++++ Information shown
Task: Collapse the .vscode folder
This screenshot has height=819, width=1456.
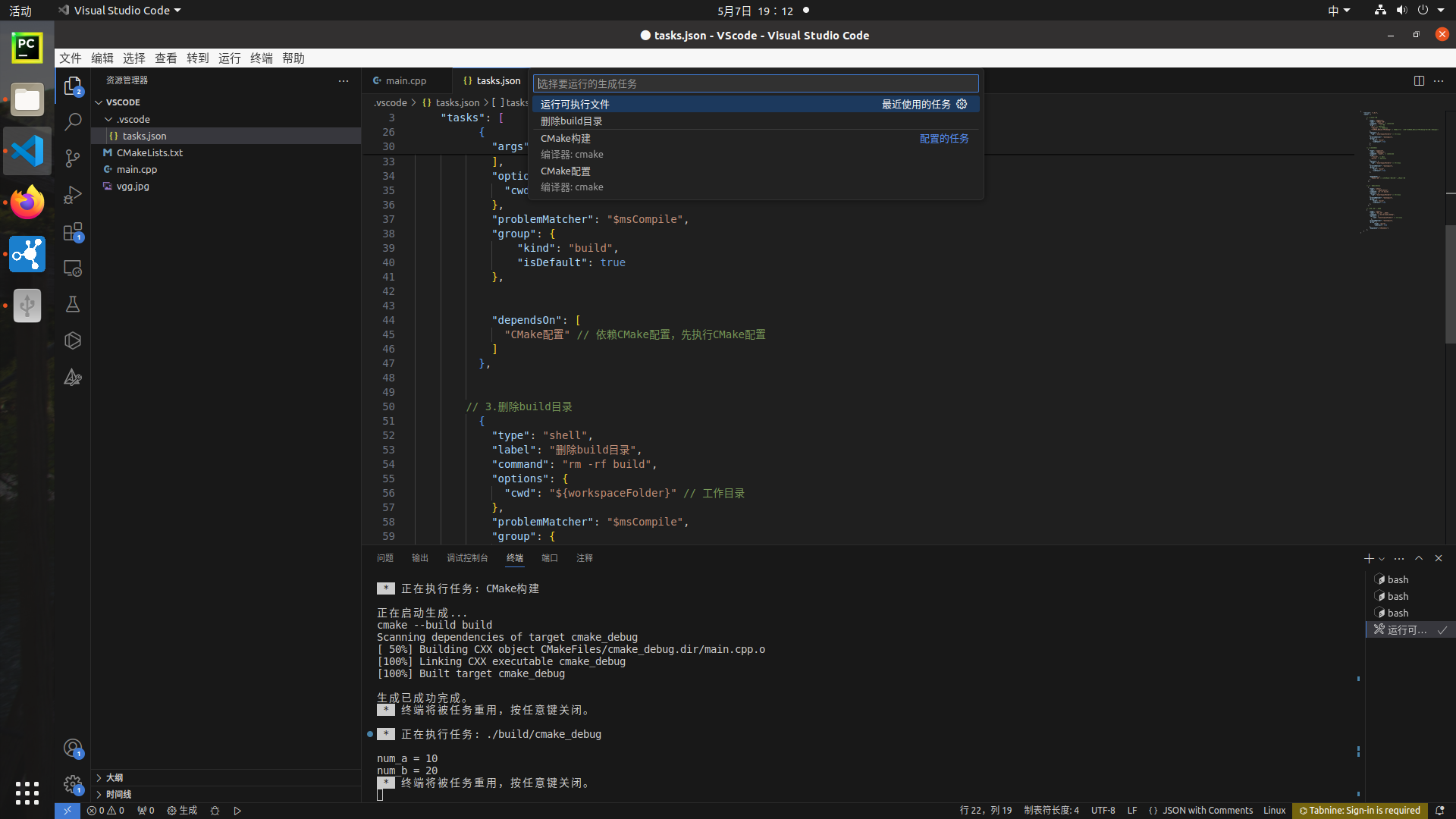Action: pos(110,119)
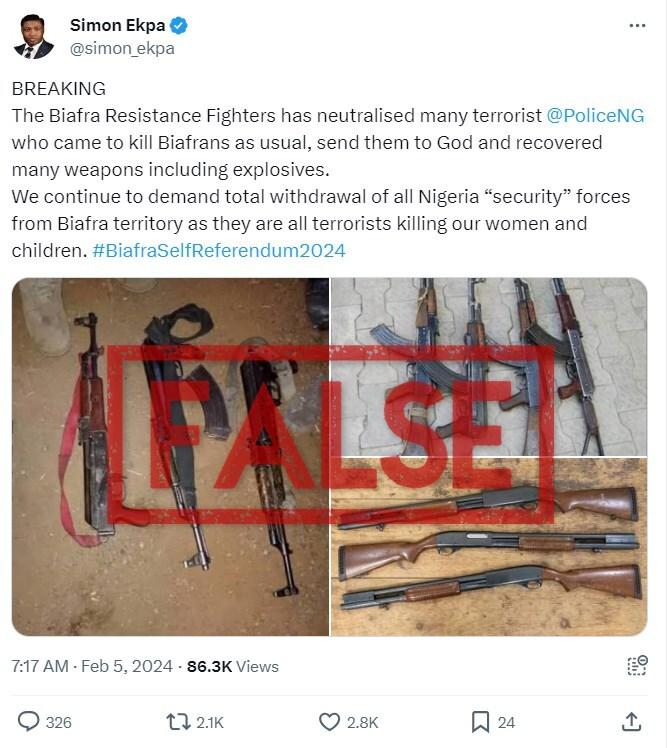668x748 pixels.
Task: Like the post with heart icon
Action: click(x=329, y=721)
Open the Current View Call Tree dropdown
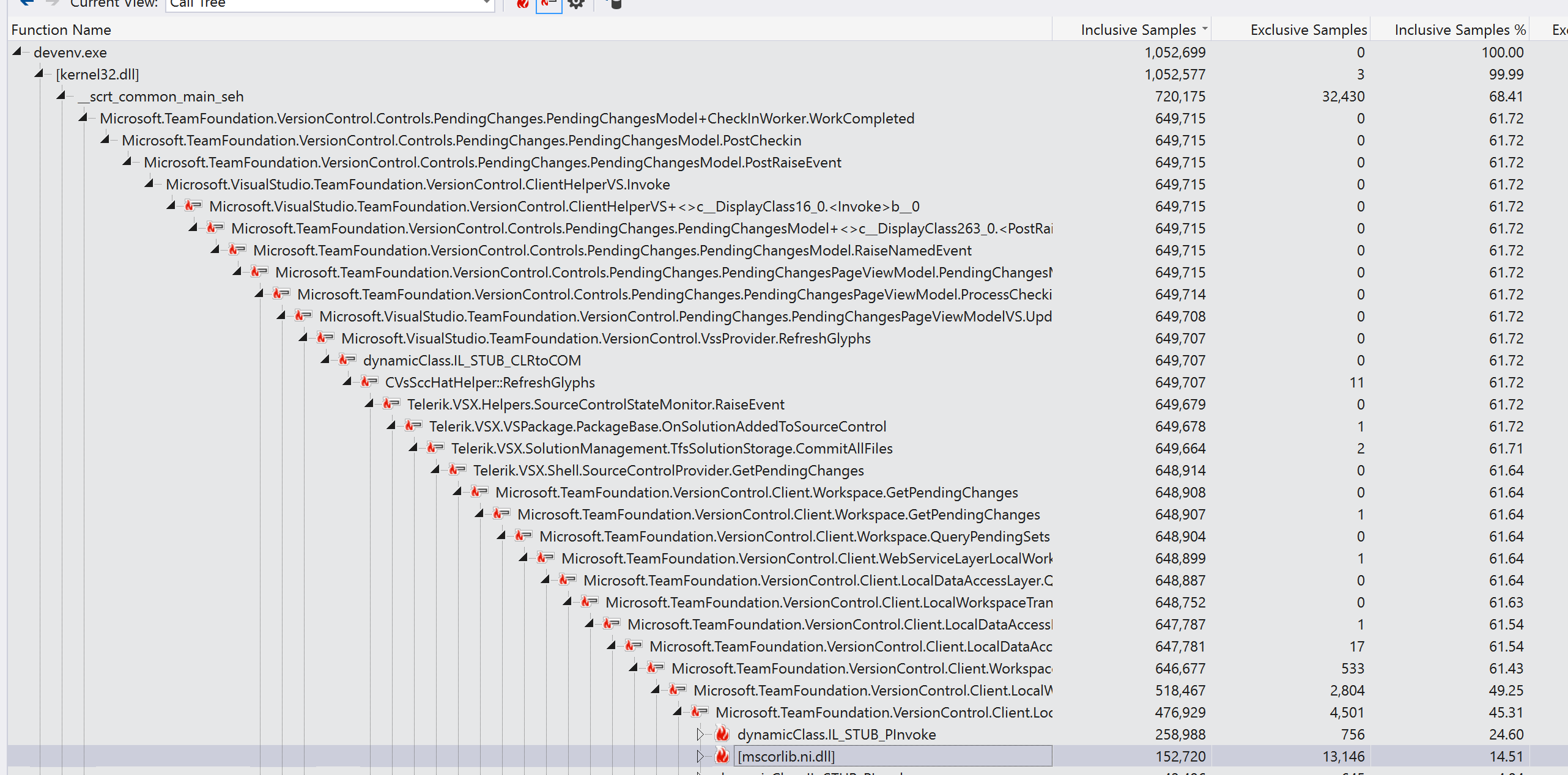The height and width of the screenshot is (775, 1568). tap(486, 4)
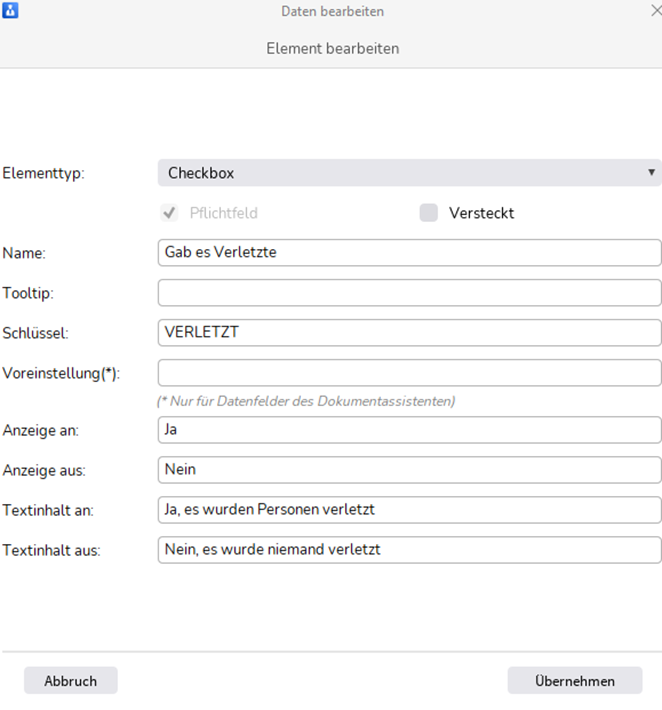Click the Anzeige aus field showing Nein
The width and height of the screenshot is (662, 710).
tap(409, 470)
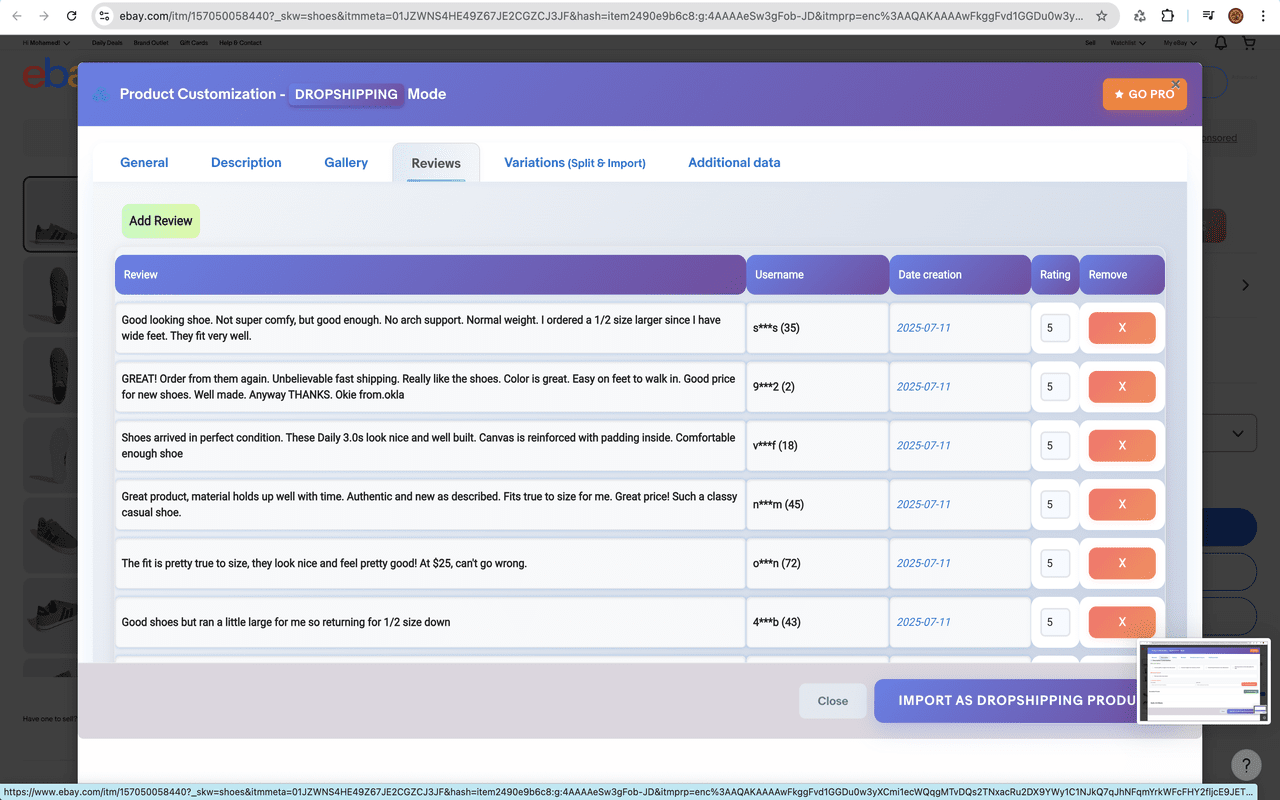
Task: Click the date 2025-07-11 for n***m (45)
Action: (x=923, y=505)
++++++++
▸ **Directive**: Put the listing, starting from its first line and going on through the line with "Action: click(x=329, y=721)", into a Markdown table with the columns No. and Text, numbering each line and skipping blank lines. Leave the pictures out.

▸ **Written solution**:
| No. | Text |
|---|---|
| 1 | Task: Collapse the .vscode folder |
| 2 | This screenshot has height=819, width=1456. |
| 3 | Action: pos(110,119) |
| 4 | 668x748 pixels. |
| 5 | Task: Like the post with heart icon |
| 6 | Action: click(x=329, y=721) |